More than sixty-thousand people attended a three-day festival at ISKCON Durban for Janmastami (Lord Krsna's appearance day) and the appearance day of Srila Prabhupada.
Durban will celebrate the Festival of the Chariots December 15-19.
West Africa
Devotees in West Africa try to grow whatever they eat and make whatever they use. They grow food for themselves and for prasadam distribution. Their cottage industries make many things devotees usually have to get from India drums, hand cymbals, shawls, bead bags, and Deities.
News From Vrndavana
The main gate to ISKCON's Krsna-Balarama temple is now open again, for the first time since 1979. The gate was closed for the construction of Srila Prabhupada's samadhi, the monument that marks the place where his body is buried.
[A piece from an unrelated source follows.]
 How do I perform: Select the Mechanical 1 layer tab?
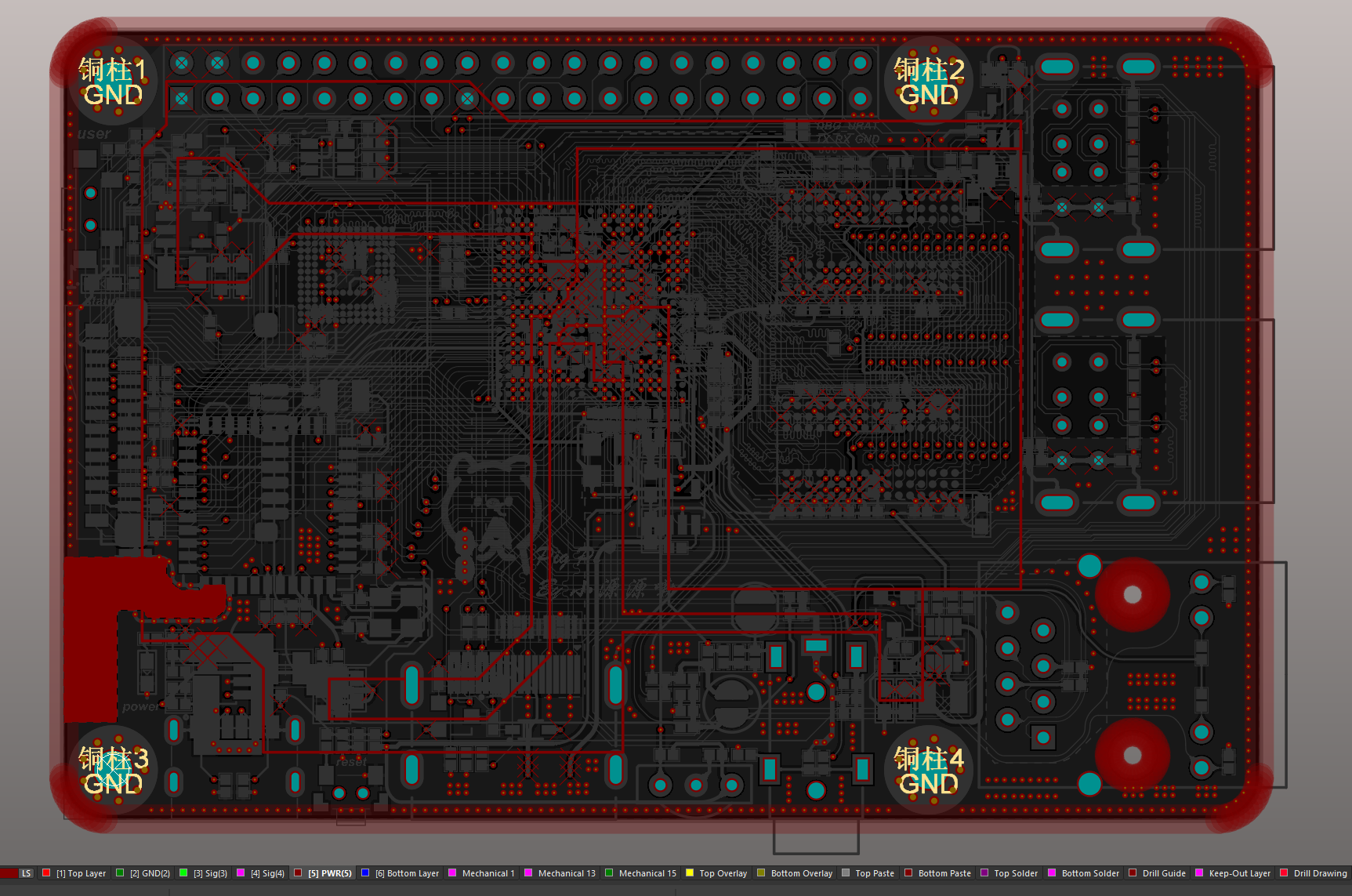click(x=488, y=873)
The samadhi construction, inside and out, has been completed. But work on the museum, opposite the samadhi, has halted due to a shortage of funds. Still needed to get the job done: about $30,000. Anyone interested in helping should get in touch with Kadamba Kanana Dasa, the president of ISKCON Vrndavana.
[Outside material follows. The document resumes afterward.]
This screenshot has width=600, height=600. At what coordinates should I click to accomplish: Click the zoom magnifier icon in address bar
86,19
ISKCON Vrndavana has acquired an acre of land adjacent to the Gurukula and the temple. The land has a house on it, and several rooms on a boundary wall. Temple offices and residences for celibate men will shift from the Gurukula to the new land, freeing for the Gurukula 35% more space than it now has.
The temple has also purchased three acres of land on Bhaktivedanta Swami Road, across from the Sharaf Hospital. The land will be used for temple guesthouses.
Also acquired: an old Rajasthani summer palace in the area known as Dan Gati, at the foot of Govardhana Hill. It will serve as an asrama for visiting ISKCON devotees.
The Mayapur-Vrindavan Trust has completed the first group of apartments on its land, near the ISKCON temple. The apartments are being leased to devotees who wish to reside in Vrndavana. More apartments are still available. For information, contact Kirtiraja Dasa, P.O. Box 1445, Alachua, Florida, 32615.
ISKCON is planning to build a large hall for cultural programs and distribution of prasadam. The site: ISKCON's land next to the Gurukula on Bhaktivedanta Swami Road. The work at hand: raising funds for the project. The goal: to finish the building in 1996.
The Vrndavana Institute for Higher Education will hold its next round of courses in January.